NICE vanzo shot as well


----------



## deadsea60 (Sep 15, 2012)

Any full tank shots?


----------



## topher (Oct 9, 2013)

deadsea60 said:


> Any full tank shots?


I will get some in the morning !


----------



## topher (Oct 9, 2013)

gary1218 said:


> That southern variabilis looks like it would glow in the dark
> 
> NICE vanzo shot as well


Oh and trust me .. they do ! 

And with as bold as they are it was quite easy to get ! Thanks again, Gary !


----------



## Coqui (Jan 17, 2013)

Proud papa, looks nice


----------



## topher (Oct 9, 2013)

A couple of my favorite vivs.. 



















And some crazy roots on a neo I thought was neat..


----------



## CAPTAIN RON (Mar 29, 2010)

Looking good Chris!
Ron


----------



## topher (Oct 9, 2013)

CAPTAIN RON said:


> Looking good Chris!
> Ron


Thanks, Ron! It took a while to get the El Dorados going but this weather change has really kicked them into overdrive... they really became baby making machines all the sudden..


----------



## Mohlerbear (Feb 20, 2014)

I want southerns so bad! Nice pics man! Huge fan of the thumbs. 

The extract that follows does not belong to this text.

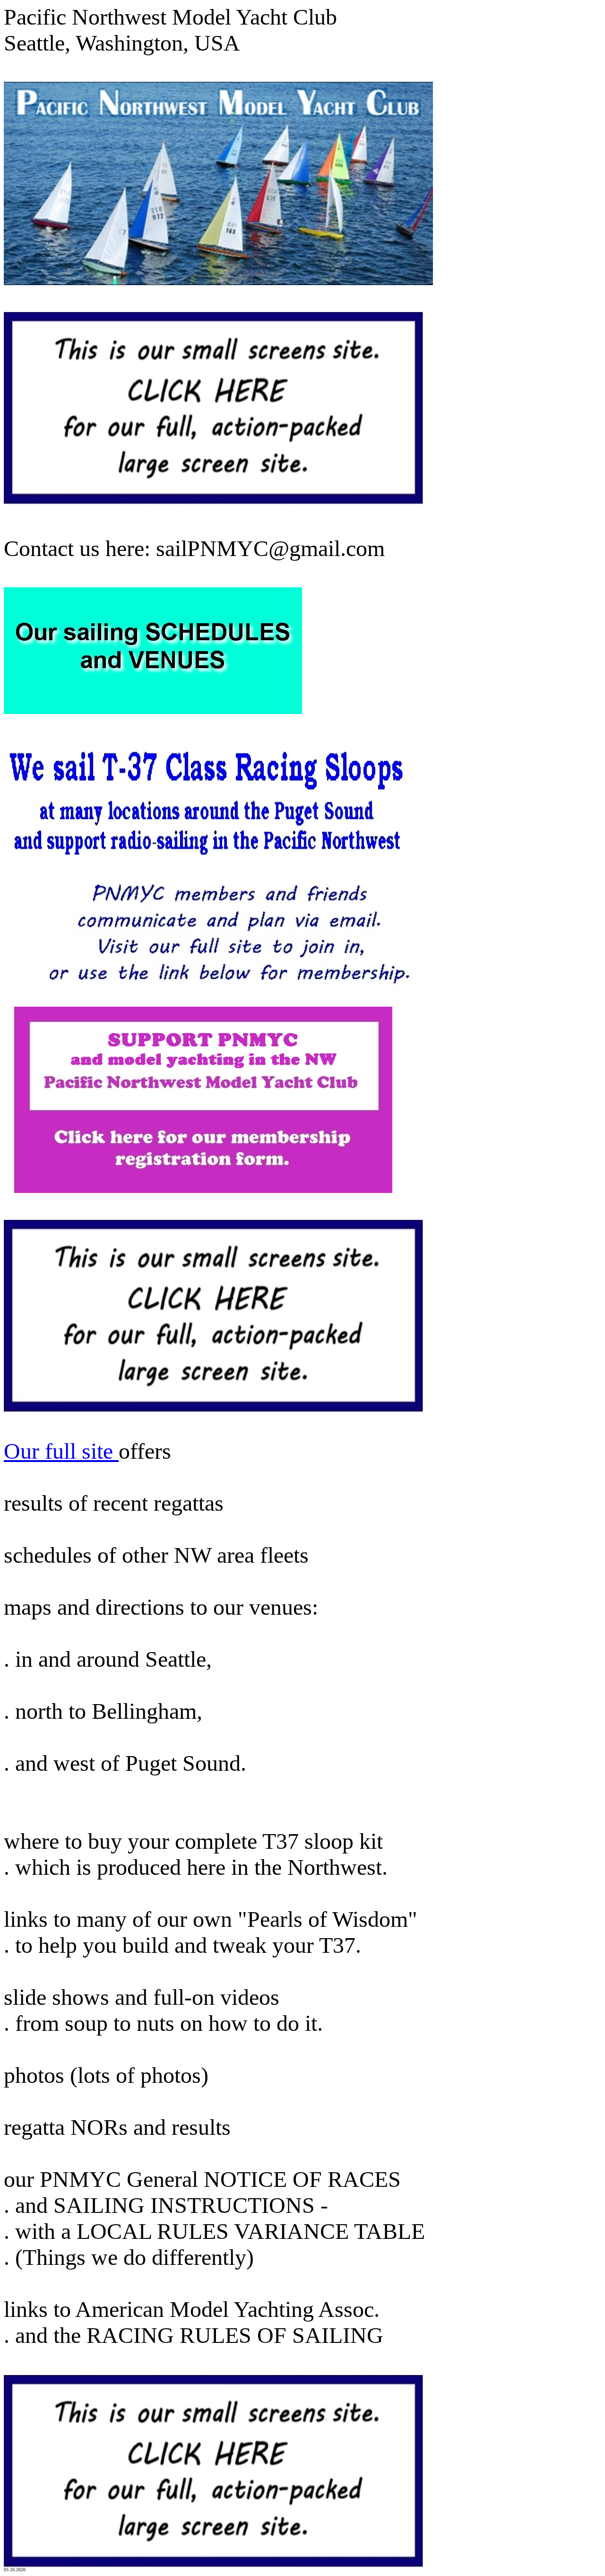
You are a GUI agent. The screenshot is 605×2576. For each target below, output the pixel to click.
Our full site (61, 1450)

Loading bowls and building vivs! Braaap!
Sent from my iPhone using Tapatalk


----------



## topher (Oct 9, 2013)

Mohlerbear said:


> I want southerns so bad! Nice pics man! Huge fan of the thumbs.
> 
> 
> Loading bowls and building vivs! Braaap!
> Sent from my iPhone using Tapatalk


Thanks !! And the southerns are all three from Ron.. gorgeous frogs and the subadult trio started producing two weeks after I got them. 

And I wasn't as crazy about the thumbs at first honestly... One of my good friends is all about them, and after watching them for a while their behavior is just too different and interesting to miss out on!


----------



## topher (Oct 9, 2013)

Found papa varadero with another tadpack today.. these guys are gonna leave me with no room.. 

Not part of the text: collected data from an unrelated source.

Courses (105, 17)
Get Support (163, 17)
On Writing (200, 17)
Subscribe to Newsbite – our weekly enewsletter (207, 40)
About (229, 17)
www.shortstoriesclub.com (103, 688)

Another infertile egg under them too


----------



## topher (Oct 9, 2013)

Marcgravia sitinesii mount .. love this stuff










An unknown Marcgravia sp. Anyone have any ideas?


----------



## TheCoon (Feb 8, 2011)

Looks like M. umbellata to me.


----------



## topher (Oct 9, 2013)

TheCoon said:


> Looks like M. umbellata to me.


That's what I was thinking also but I feel like most umbellata I have seen in person and pictures has much smaller immature vine foliage. I could be wrong, I'd be very happy if it turns out to be Umbellata !


----------



## topher (Oct 9, 2013)

Maybe this helps.. more I look at it I guess it does seem to be umbellata


----------



## Frogtofall (Feb 16, 2006)

Yes, looks like Marcgravia umbellata to me. I'm more so intrigued by the secondary "mature" growth coming off the side. I'm surprised to see it first of all and also shocked it has no pattern. I've been trying to get mine to throw the mature growth forever now. It has climbed up a tree stump in the greenhouse and everything. 

Thanks for sharing! 



topher said:


> Marcgravia sitinesii mount .. love this stuff
> 
> 
> 
> ...


----------



## topher (Oct 9, 2013)

Frogtofall said:


> Yes, looks like Marcgravia umbellata to me. I'm more so intrigued by the secondary "mature" growth coming off the side. I'm surprised to see it first of all and also shocked it has no pattern. I've been trying to get mine to throw the mature growth forever now. It has climbed up a tree stump in the greenhouse and everything.
> 
> Thanks for sharing!


To be honest I haven't seen many pictures of the secondary/mature growth .. I got the two cuttings at a greenhouse and don't think they were under the brightest lighting.. a few days of good/bright lighting and the pattern on the secondary foliage is completely different


----------



## Spaff (Jan 8, 2011)

Check out the growth on the umbellata in here:

http://www.dendroboard.com/forum/parts-construction/47195-big-terrarium-construction-journal-14.html


----------



## topher (Oct 9, 2013)

Spaff said:


> Check out the growth on the umbellata in here:
> 
> http://www.dendroboard.com/forum/parts-construction/47195-big-terrarium-construction-journal-14.html


Haha that's funny.. I bought these cuttings from Al.. he had an ID on the sintinesii not the umbellata.. that setup is a monster and I've bought quite a few cuttings from it!


----------



## Psychosis (Feb 13, 2015)

topher said:


> A couple of my favorite vivs..
> 
> 
> 
> ...


Love the Vivs, I'll be shamelessly taking notes and plotting copies.


----------



## topher (Oct 9, 2013)

Psychosis said:


> Love the Vivs, I'll be shamelessly taking notes and plotting copies.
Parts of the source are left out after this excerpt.